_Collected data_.
▬▬▬

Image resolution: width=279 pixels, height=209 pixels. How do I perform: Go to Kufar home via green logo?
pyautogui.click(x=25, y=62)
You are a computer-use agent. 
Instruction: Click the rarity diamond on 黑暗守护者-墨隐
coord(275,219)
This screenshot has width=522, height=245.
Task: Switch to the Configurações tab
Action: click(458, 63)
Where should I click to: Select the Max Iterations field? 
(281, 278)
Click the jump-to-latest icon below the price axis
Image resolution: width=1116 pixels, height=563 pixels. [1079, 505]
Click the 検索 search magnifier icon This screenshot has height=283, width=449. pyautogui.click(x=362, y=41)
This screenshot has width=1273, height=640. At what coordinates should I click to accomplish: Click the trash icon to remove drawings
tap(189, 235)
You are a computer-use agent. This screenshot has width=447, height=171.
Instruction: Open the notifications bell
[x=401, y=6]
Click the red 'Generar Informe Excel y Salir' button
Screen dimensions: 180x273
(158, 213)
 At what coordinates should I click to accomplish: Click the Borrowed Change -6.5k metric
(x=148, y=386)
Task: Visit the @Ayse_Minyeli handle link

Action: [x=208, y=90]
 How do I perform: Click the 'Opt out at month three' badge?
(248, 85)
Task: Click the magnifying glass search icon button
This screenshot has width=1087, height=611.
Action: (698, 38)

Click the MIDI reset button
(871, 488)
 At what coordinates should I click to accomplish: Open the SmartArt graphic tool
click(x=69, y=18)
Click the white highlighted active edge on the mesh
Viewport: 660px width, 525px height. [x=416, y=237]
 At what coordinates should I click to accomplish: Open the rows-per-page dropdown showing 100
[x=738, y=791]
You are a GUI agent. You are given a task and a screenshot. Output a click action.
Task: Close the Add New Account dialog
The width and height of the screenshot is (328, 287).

▬▬▬

_Work required_.
Could you state how many lines of the entries contain the word "agent"? Only the number is wanted.

_Answer box_.
3